Elles ont arboré des brassards rouges en direction des ICS à quelques encablures du quartier Petit-Mbao Peul, mais leur marche a été vite stoppée par les forces de l’ordre, à bord de plusieurs pick-up. Après les sommations de dispersion non suivie par les populations, les forces de l’ordre ont usé de leurs grenades lacrymogènes pour disperser les manifestants. Des résistants ont été interpelés dont l’Imam de la grande mosquée. Finalement les manifestants interpelés ont été libérés et les jeunes se sont retranchés dans leur village pour une assemblée générale en vue de statuer sur la suite à donner à leur mouvement d’humeur.
Le porte-parole du collectif pour la défense des intérêts de Mbao de déclarer: «les force de l’ordre nous ont jetés des grenades parce qu’elles ignorent que ce que nous vivons est pire que leur gaz car les odeurs que nous inhalons à Mbao sont plus dangereuses que le gaz lacrymogène», s’est offusqué Amary Seck. Selon lui les fuites de gaz notées de temps à autres ont causé d’énormes dégâts sur plan sanitaires. «Les impacts sont visibles, les maladies pulmonaires, les diarrhées et des problèmes de croissance sont fréquents dans la localité. Tout Mbao est malade à cause des gaz ammoniacs. Les ICS nous ont privés d’un environnement sain», s’indigne Amary Seck qui pousse le bouchon. «Les Industries Chimiques du Sénégal ont pourri notre vie, nous les avons rebaptisé Industrie Criminelle du Sénégal armé jusqu’aux dents pour agresser notre environnement», a lancé le coordonnateur du collectif.
Pour rappel les populations ont effectué leur première marche spontanée le samedi matin en direction de l’usine. Des enfants et femmes vulnérables du village ont été évacués dans d’autres zones pour ne pas courir le risque de les exposer à la fuite d’ammoniac.
RISQUE LIE A LA MAINTENANCE DE L’AMMONIAC
Pour Dr Aminata Gueye, chercheuse en sciences de l’environnement, sp écialiste de la qualité de l’air, interrogée par iGFM, le danger émanant de ces émissions de gaz chimiques concerne autant les populations que l’environnement. «Il y a un risque lié à la maintenance de l’ammoniac, encore plus s’il y a des habitations dans l’atmosphère environnant. On se rappelle, il y a quelques années, l’explosion d’un camion d’ammoniac de la Sonacos. Les rejets se ressentent sur des distances assez importantes. Le danger concerne autant les populations que l’environnement. Il faudra des études pour déterminer à quel niveau l’activité impacte la zone».

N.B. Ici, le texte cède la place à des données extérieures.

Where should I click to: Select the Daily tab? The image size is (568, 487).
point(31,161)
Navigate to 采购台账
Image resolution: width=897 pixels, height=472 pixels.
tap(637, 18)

Et la spécialiste de la qualité de l’air de relever que relever que «des exercices de modélisation utilisant la direction des vents, la hauteur de la cheminée, les quantités de gaz rejetées, la présence ou non de la pluie, vont déterminer la distance exacte de la zone d’influence. Ensuite, on pourra agir sur l’industrie elle-même. Voir si les filtres doivent être re-calibrés, pour émettre moins de rejets dangereux ou encore si ces industries respectent les normes en vigueur. Ce sont des études spécialisées entre différentes disciplines qui permettront d’avoir des données exactes pour prendre les mesures idoines».
Dr Aminata Gueye de rappeler que «quand on crée une ville, on prévoit des espaces avec des fonctionnalités précises. Il y a des quartiers administratifs, des zones industrielles, des zones résidentielles, des espaces scolaires, des sites commerciaux etc. Dans les conditions idéales, il aurait fallu que chaque espace soit délimité, de façon que les populations soient protégées. Si la planification n’est pas respectée, chaque espace grignote sur les autres. C’est ce qui fait qu’une industrie vienne s’implanter dans une zone initialement prévue pour des habitations.»